## Task to complete
Starting at the line with "Viewport: 1318px width, 874px height." and stopping at the final line, retype the data below exactly; do not carry over any pictures.

[Records for this exercise]

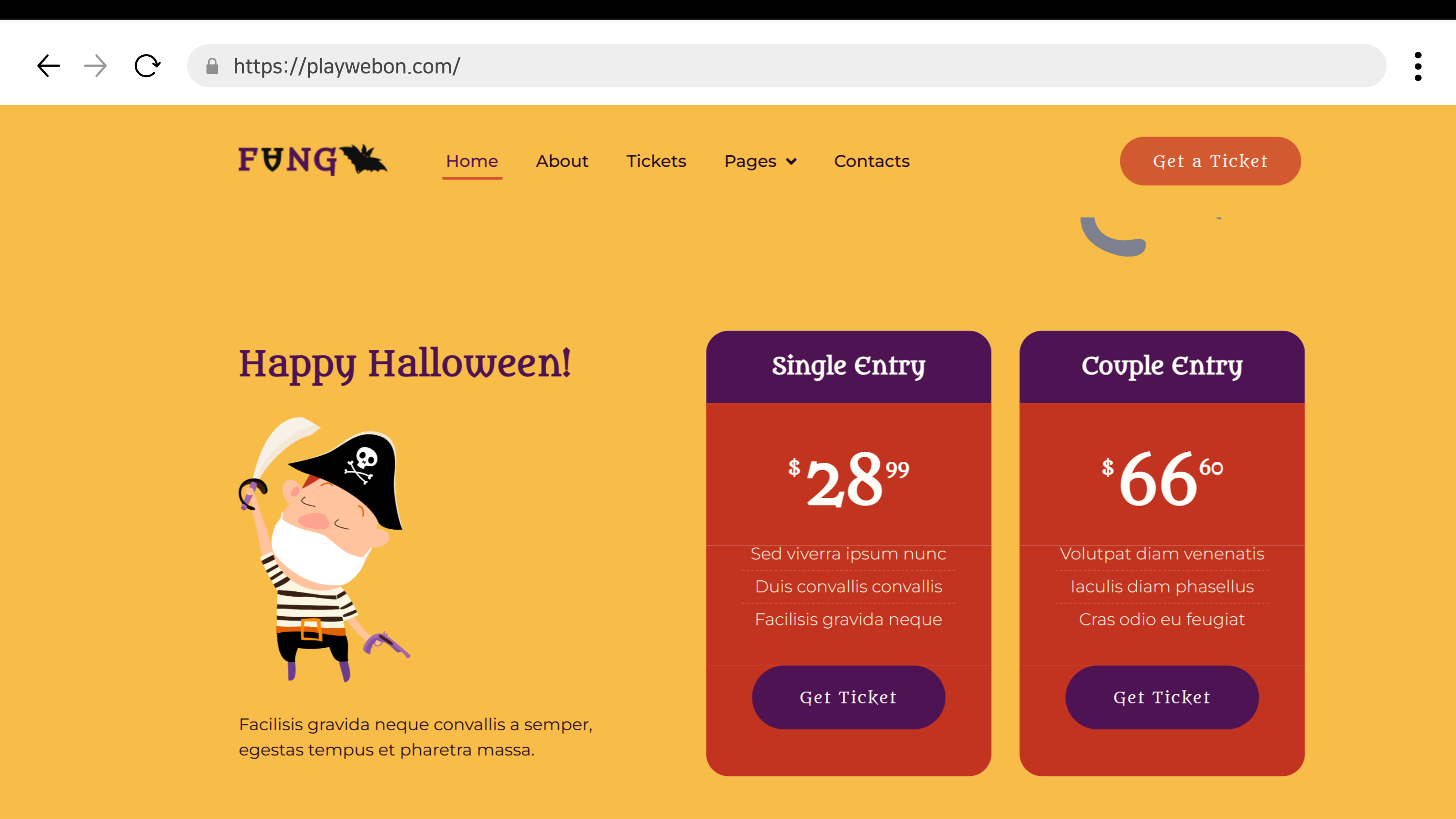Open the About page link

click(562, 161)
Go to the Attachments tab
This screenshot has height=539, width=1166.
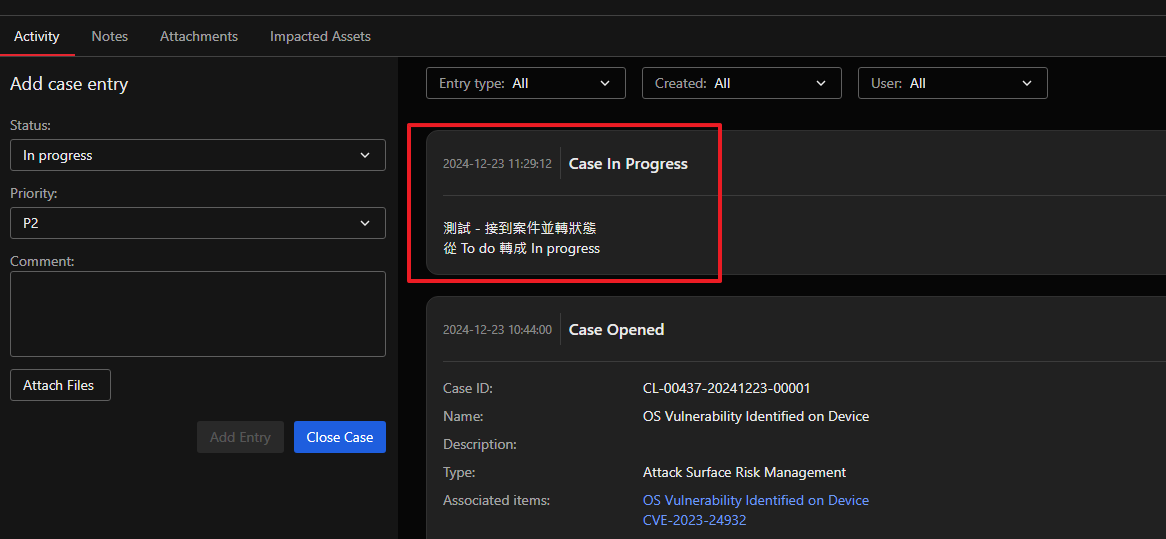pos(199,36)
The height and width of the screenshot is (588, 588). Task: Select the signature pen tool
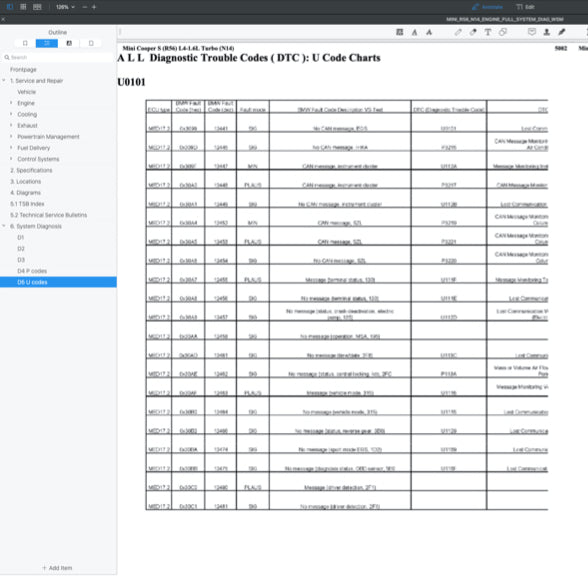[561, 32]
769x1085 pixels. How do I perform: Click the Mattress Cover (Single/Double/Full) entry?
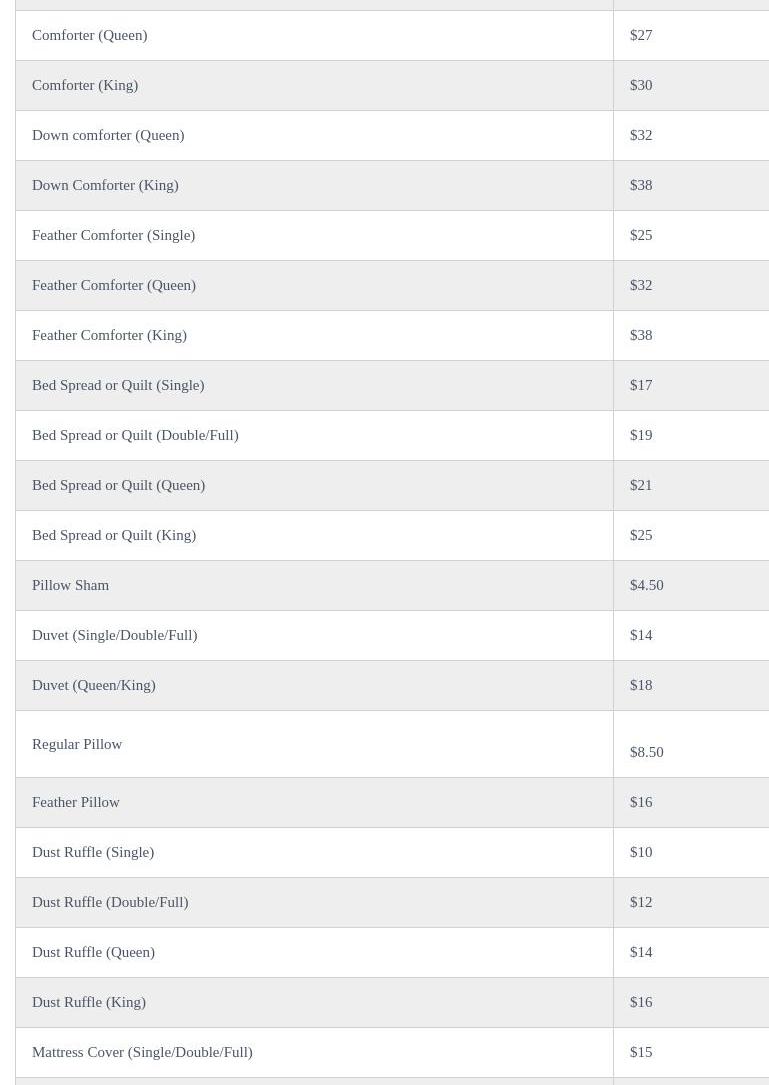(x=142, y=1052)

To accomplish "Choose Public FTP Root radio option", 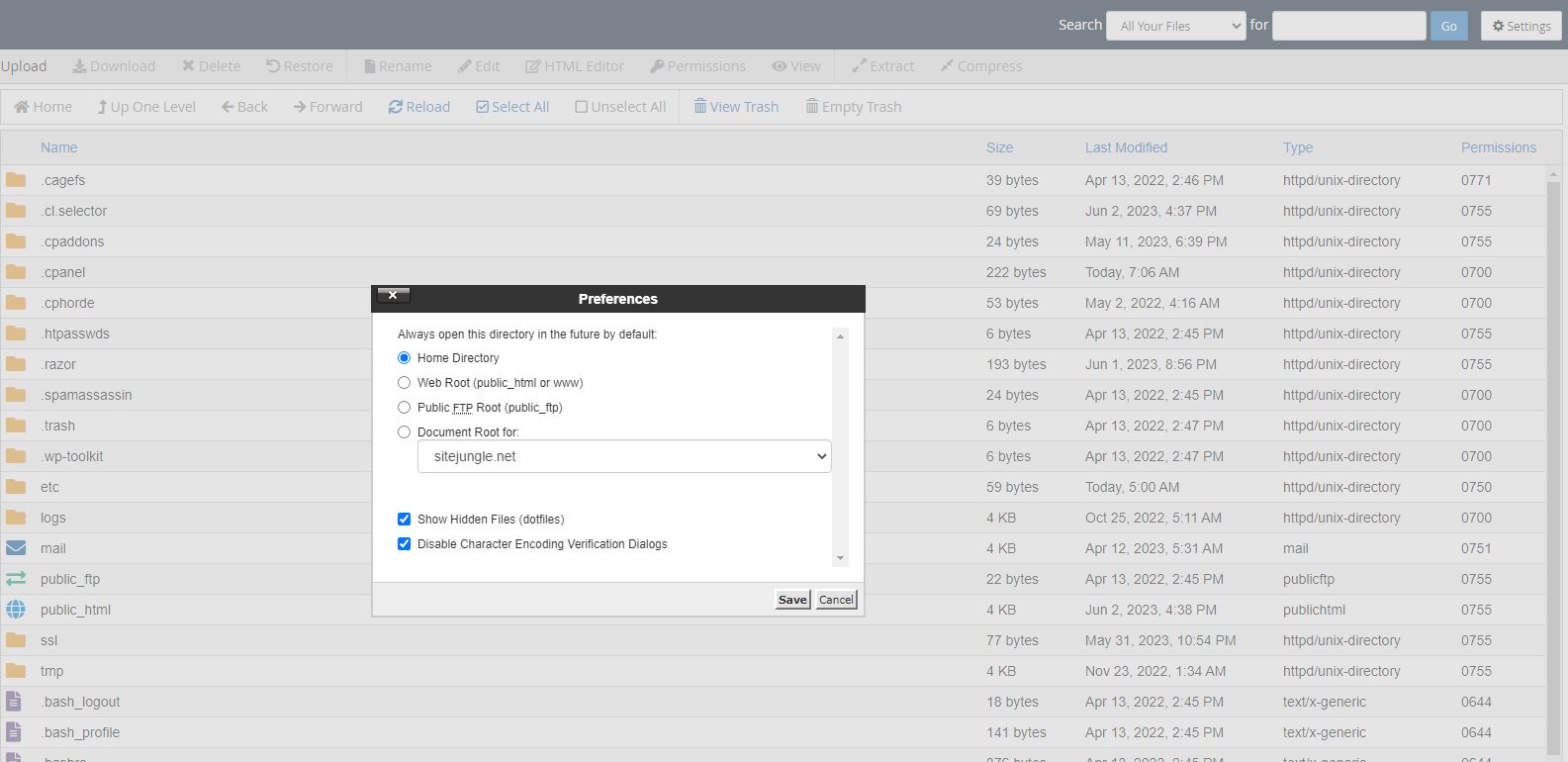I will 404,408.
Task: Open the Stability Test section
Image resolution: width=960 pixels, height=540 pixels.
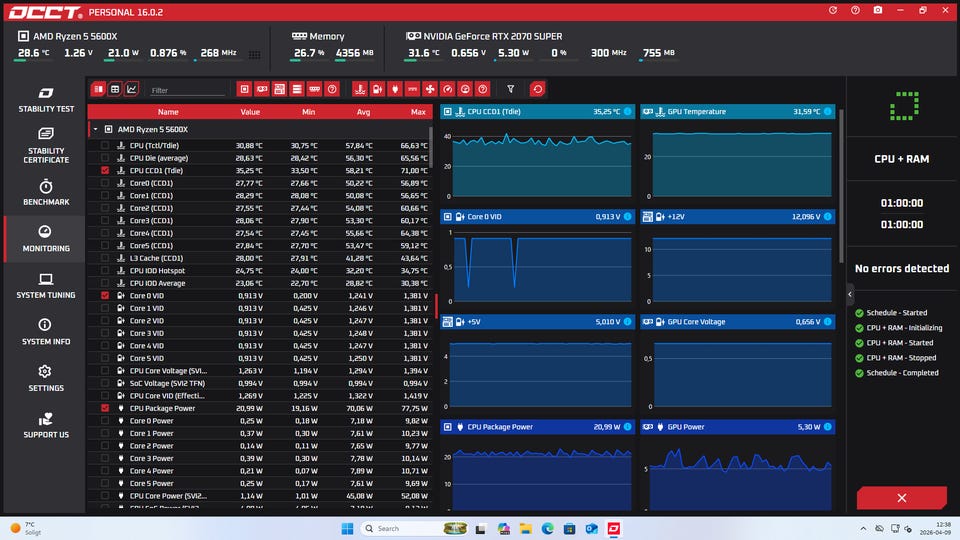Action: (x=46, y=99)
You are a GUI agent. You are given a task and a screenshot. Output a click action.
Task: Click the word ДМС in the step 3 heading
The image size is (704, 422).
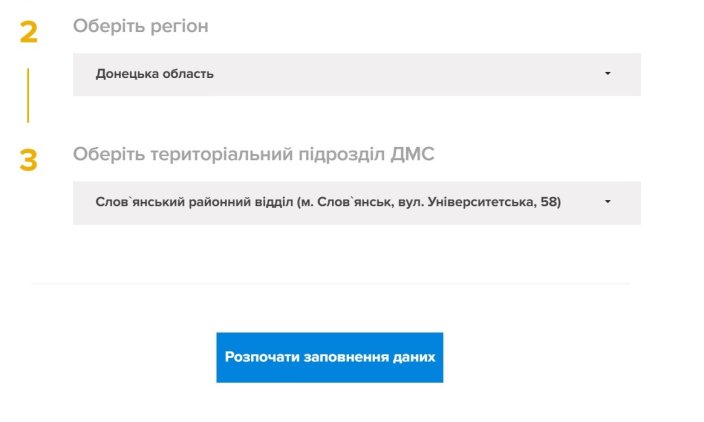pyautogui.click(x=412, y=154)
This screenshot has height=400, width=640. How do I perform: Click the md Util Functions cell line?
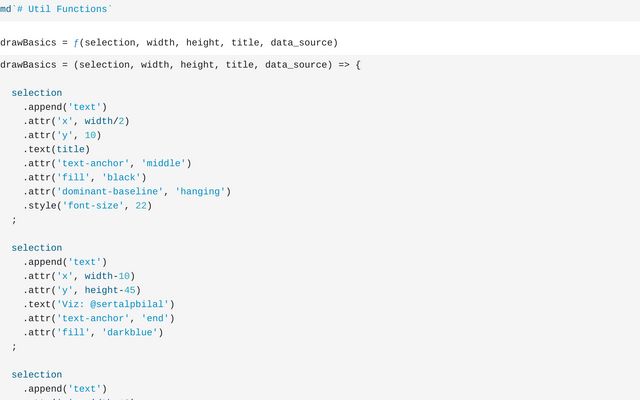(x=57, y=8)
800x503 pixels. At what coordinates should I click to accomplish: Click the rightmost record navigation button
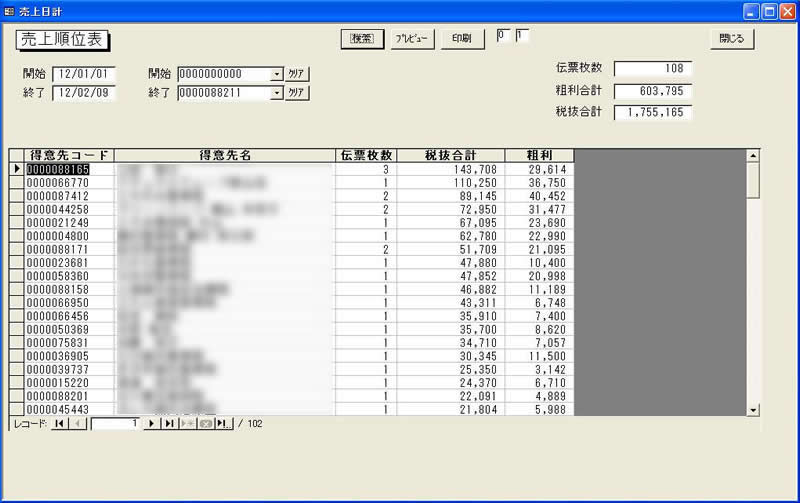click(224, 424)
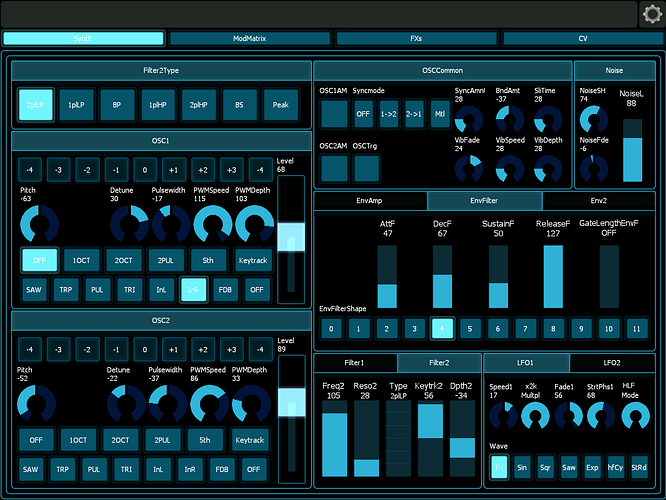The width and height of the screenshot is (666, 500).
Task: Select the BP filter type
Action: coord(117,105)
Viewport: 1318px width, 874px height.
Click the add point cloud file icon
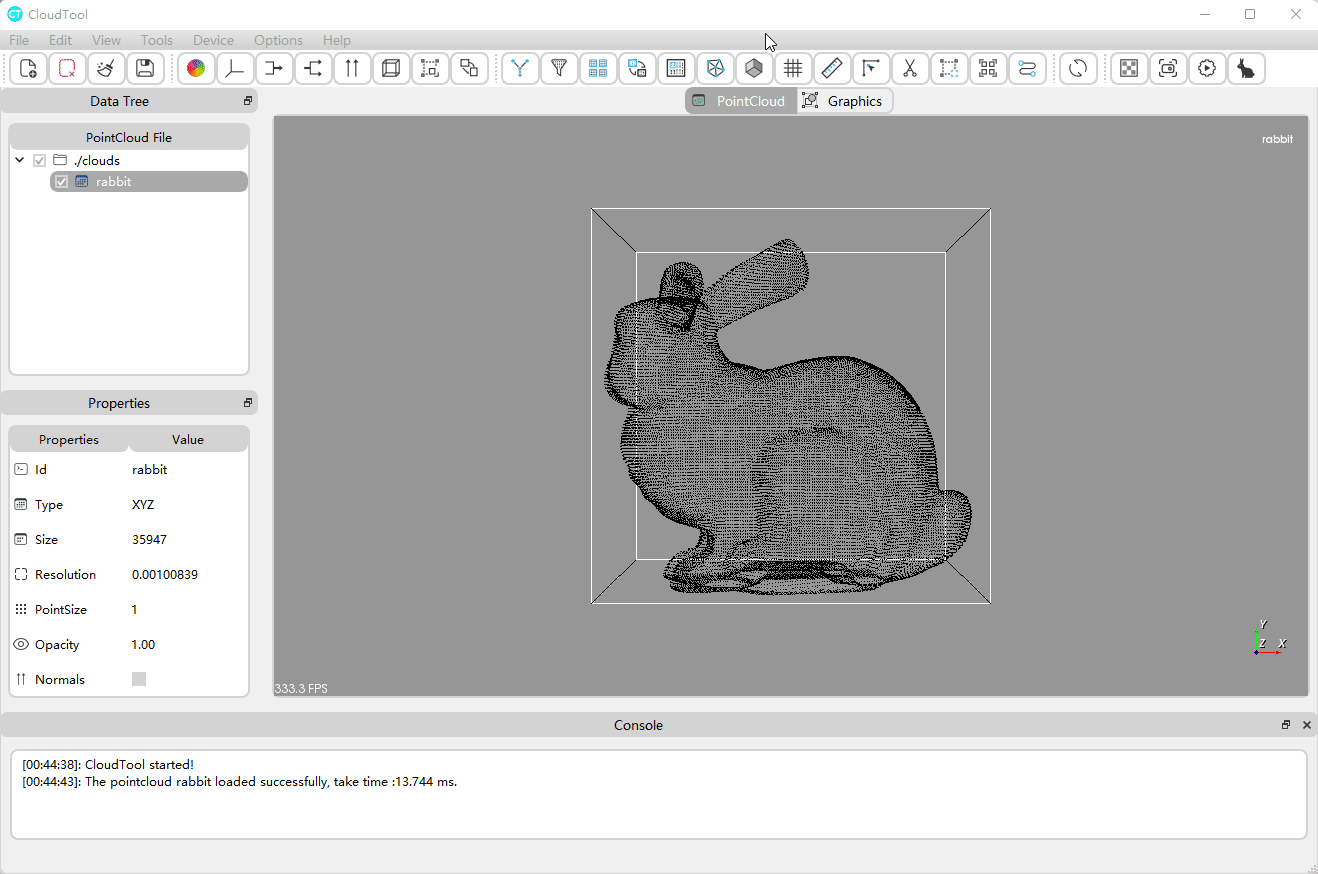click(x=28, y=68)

[/Records for this exercise]

## Reply
Viewport: 1318px width, 874px height.
Click the add point cloud file icon
click(x=28, y=68)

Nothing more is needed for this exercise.